» Exercise task
Show every line of the records below that contains the string "header", copying each such line in full.

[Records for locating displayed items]
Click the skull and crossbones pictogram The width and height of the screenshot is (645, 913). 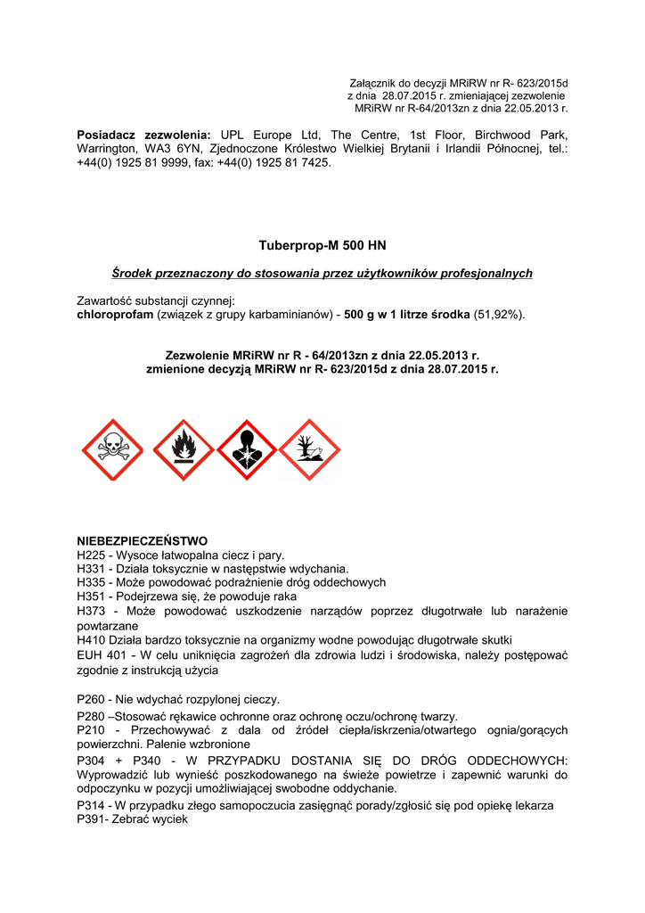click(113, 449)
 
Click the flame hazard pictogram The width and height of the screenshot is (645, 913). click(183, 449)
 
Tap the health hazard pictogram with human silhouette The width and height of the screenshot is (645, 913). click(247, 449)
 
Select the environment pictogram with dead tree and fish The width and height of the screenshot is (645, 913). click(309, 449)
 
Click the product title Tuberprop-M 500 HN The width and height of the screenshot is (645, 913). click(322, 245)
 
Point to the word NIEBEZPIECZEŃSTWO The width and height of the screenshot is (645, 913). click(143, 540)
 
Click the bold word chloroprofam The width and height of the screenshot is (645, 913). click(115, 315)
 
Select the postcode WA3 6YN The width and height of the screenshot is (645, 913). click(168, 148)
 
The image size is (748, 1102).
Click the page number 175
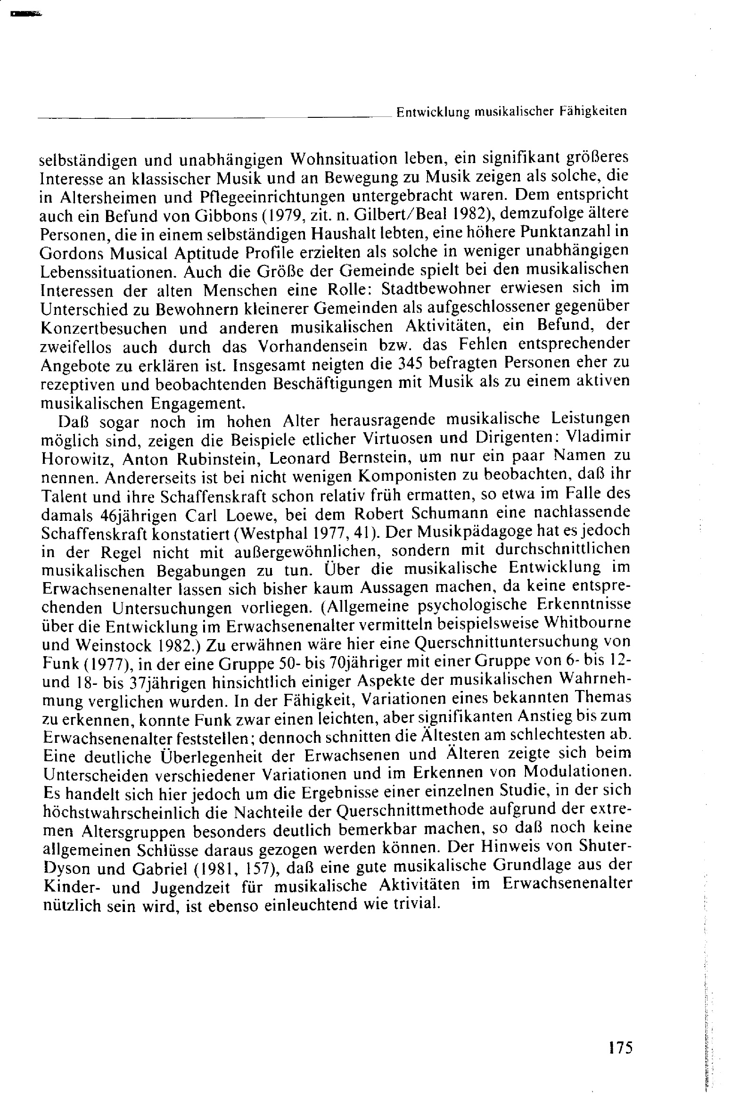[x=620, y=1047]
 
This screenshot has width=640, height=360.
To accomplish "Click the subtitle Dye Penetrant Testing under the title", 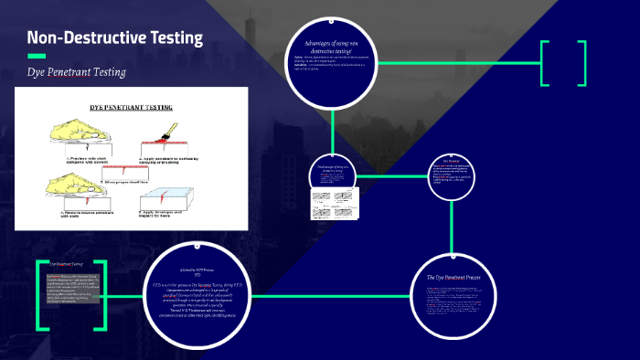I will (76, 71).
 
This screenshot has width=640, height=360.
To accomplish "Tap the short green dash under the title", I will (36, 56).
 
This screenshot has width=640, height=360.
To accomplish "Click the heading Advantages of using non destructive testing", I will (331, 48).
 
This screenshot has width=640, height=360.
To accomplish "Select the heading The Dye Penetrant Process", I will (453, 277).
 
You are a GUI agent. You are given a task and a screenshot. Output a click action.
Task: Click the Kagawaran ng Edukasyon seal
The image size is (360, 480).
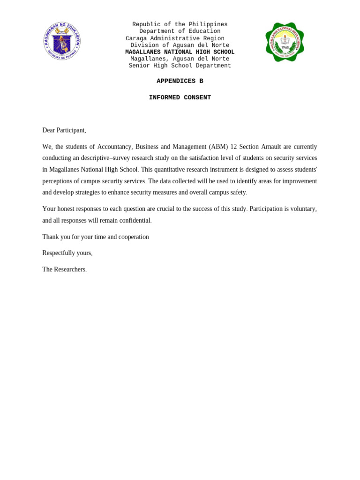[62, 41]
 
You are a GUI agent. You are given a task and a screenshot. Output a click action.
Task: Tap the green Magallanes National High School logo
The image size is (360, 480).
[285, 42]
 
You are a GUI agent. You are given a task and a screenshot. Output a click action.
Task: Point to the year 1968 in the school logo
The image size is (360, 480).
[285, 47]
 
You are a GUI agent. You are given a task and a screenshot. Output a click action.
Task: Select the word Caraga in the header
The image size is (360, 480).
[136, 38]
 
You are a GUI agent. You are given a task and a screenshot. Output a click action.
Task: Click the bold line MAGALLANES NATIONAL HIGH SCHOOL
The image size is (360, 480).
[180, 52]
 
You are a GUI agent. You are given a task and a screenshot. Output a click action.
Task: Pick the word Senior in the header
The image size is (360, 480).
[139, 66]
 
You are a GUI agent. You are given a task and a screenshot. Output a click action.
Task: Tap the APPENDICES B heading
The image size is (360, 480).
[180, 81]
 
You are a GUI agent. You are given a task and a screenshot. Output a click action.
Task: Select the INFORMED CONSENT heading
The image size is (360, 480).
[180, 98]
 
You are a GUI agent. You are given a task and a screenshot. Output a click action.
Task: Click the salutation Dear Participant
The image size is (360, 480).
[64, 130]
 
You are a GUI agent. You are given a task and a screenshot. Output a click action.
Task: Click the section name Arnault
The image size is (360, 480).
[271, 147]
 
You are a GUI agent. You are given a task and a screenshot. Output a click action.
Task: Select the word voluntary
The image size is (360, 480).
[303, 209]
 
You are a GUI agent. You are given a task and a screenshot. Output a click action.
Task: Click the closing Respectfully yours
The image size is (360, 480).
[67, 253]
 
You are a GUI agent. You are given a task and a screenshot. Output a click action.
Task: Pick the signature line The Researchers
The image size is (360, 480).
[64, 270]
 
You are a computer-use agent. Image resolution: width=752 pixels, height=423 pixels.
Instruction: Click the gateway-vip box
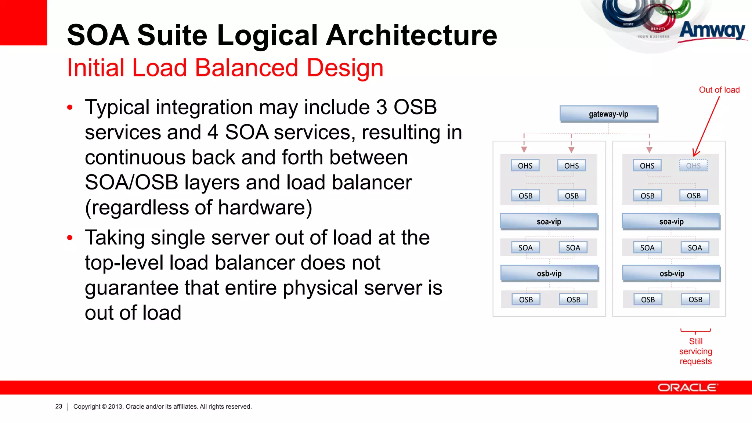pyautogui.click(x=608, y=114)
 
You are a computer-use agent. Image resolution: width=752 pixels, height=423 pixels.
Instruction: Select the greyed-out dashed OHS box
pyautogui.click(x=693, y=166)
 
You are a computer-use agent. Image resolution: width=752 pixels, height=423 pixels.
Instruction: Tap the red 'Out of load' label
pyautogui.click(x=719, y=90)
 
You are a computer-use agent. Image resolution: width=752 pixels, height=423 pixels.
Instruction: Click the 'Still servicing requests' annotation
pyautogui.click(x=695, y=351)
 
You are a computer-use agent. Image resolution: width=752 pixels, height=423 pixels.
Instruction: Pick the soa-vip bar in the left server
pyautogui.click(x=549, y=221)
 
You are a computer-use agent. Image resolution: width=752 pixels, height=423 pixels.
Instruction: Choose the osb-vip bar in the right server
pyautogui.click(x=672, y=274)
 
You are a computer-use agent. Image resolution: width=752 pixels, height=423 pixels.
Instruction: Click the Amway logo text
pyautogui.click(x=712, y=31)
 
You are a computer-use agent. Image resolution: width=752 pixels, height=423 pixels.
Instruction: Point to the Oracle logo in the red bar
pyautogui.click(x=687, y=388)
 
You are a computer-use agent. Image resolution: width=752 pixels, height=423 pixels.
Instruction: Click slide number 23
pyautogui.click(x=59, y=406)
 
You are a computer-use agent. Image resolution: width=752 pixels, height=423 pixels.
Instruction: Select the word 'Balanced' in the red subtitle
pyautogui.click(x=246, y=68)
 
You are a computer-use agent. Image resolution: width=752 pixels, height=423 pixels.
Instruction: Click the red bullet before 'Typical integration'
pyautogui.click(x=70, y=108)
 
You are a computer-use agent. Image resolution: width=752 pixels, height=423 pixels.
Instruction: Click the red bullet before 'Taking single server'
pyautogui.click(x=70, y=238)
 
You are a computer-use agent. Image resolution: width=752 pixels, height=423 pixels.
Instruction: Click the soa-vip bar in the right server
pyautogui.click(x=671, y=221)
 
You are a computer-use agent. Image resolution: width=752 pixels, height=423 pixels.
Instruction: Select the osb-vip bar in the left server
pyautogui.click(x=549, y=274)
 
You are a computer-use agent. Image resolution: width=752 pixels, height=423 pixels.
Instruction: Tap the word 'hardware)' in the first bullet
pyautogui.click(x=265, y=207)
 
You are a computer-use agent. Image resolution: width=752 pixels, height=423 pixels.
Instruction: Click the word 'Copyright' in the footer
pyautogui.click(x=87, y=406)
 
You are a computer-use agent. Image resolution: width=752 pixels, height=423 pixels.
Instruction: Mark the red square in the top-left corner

» Result of this exercise
Task: Select the word Caraga in the header
Task: Pick the word Senior in the header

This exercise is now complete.